The real challenge is not size. It's a higher commitment. The right can disagree on God, nation, markets and manners because it converges around property rights, natural hierarchy and inherited advantage. Transformation is more difficult: it must name what is absent, imagine what could exist, judge between rival goods, and forge institutions strong enough to elicit shared sacrifice.
This is the Achilles heel of liberal contractarianism: Rawls can ask what rules citizens might choose behind a veil of ignorance; he cannot command self-transcendence. The hidden frailty of progressive politics lies between Arrow’s impossibility theorem and Freud’s “narcissism of small differences”; the future is morally underdetermined, and overlapping consensus on abstractions — freedom, dignity, equality, ecology, belonging — does not yield a substantive common good.
Democratic proceduralism cannot cure this. Neutrality may restrain domination, but counting preferences is not discerning justice. Worse, dispersing power institutionally is a losing strategy when plutocrats are capturing the state. Michels was right: organisation favours the already organised.

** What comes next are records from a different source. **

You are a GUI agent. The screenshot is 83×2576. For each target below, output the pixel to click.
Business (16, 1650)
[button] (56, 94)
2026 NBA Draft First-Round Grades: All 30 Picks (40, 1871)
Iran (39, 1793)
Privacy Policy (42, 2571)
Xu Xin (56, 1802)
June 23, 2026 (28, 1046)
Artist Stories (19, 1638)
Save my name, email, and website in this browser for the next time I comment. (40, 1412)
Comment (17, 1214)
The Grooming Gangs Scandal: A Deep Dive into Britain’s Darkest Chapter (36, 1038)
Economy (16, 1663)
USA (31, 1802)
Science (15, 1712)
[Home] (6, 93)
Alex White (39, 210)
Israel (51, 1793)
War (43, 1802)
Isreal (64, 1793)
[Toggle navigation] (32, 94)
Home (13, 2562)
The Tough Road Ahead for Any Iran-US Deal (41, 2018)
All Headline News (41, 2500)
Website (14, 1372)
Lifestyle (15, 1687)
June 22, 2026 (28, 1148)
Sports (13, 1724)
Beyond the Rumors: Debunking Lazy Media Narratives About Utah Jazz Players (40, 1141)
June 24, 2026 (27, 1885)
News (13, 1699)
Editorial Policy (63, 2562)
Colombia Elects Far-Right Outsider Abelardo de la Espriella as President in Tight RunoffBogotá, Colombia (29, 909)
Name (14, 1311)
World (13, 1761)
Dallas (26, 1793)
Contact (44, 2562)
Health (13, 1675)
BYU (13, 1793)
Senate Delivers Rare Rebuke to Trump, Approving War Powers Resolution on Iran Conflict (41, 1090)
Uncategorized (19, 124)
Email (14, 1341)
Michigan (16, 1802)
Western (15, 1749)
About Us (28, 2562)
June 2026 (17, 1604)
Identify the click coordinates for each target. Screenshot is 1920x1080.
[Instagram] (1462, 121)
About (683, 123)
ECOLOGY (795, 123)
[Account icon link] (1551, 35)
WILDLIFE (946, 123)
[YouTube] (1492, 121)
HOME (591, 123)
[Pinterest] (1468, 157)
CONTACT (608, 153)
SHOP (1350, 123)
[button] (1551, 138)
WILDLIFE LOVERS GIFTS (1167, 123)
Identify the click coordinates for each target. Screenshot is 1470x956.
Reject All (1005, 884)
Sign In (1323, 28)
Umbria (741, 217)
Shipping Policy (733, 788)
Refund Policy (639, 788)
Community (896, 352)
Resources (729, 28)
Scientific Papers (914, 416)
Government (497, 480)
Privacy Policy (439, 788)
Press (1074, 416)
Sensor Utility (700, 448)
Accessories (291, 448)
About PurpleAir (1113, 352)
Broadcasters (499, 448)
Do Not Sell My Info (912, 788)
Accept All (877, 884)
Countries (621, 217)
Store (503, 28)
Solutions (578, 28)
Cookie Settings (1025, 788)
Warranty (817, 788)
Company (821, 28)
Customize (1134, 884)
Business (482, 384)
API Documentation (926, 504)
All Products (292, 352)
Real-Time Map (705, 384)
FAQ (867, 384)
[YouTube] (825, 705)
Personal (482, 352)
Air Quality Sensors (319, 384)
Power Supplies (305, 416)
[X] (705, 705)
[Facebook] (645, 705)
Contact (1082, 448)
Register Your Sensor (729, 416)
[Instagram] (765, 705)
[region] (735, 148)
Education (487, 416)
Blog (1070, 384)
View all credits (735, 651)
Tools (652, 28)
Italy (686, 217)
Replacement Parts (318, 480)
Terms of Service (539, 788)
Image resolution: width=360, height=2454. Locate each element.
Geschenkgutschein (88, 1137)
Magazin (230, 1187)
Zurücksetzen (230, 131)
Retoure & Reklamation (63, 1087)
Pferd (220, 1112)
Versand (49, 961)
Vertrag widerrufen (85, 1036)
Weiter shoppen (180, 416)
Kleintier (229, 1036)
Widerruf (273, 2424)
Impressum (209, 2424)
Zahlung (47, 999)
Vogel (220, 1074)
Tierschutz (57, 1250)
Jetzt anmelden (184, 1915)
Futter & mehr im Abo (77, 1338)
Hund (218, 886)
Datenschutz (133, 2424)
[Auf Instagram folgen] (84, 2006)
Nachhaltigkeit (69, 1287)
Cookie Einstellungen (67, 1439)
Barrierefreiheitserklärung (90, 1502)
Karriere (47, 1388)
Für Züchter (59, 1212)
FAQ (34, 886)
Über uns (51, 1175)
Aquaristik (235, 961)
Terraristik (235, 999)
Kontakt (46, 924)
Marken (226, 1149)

Let me say it again, democracy cannot work; but then no country is genuinely democratic. We replaced the king’s monopoly of violence with parliamentary monopolies, then watched party politicians sell the franchise: institutions became bulwarks of special interest and concentrated power.
So the question isn't whether a band of modern Davids can beat Goliath. Even the most "inclusive" coalition of preferences will fail. The better myth is Exodus: transformation isn't the lucky sling, but a people constituted through law, ritual, relationship and covenantal submission to a transcendent horizon.
However hard it is for modern liberals to accept, every serious transformation has known this. The British labour movement, American abolitionism, the Protestant Reformation, civil rights and anti-apartheid prevailed not through luck or sentiment, but through sustained institutional craftsmanship — and a horizon larger than the self.
For a sustainable Europe, we must move beyond heroic individualism and loose movement-building toward the slower, harder work of moral and organisational architecture: turning private contradiction into public wisdom, raw power into service, and scattered energies into a common good worthy of allegiance.
Without that, Goliath need not fight. He simply waits.